> _Prompt_: All the data should be printed again exactly as written.

> _Items listed in a dataset_:
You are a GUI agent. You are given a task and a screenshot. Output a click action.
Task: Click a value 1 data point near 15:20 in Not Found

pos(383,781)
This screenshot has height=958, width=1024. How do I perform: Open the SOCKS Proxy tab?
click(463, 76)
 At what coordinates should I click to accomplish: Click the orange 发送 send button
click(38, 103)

> _Written response_:
You are a GUI agent. You are given a task and a screenshot. Output a click action.
Task: Click a value 1 data point near 15:20 in Not Found

pos(383,781)
This screenshot has height=958, width=1024. How do I perform: Open the SOCKS Proxy tab?
click(463, 76)
 At what coordinates should I click to accomplish: Click the orange 发送 send button
click(38, 103)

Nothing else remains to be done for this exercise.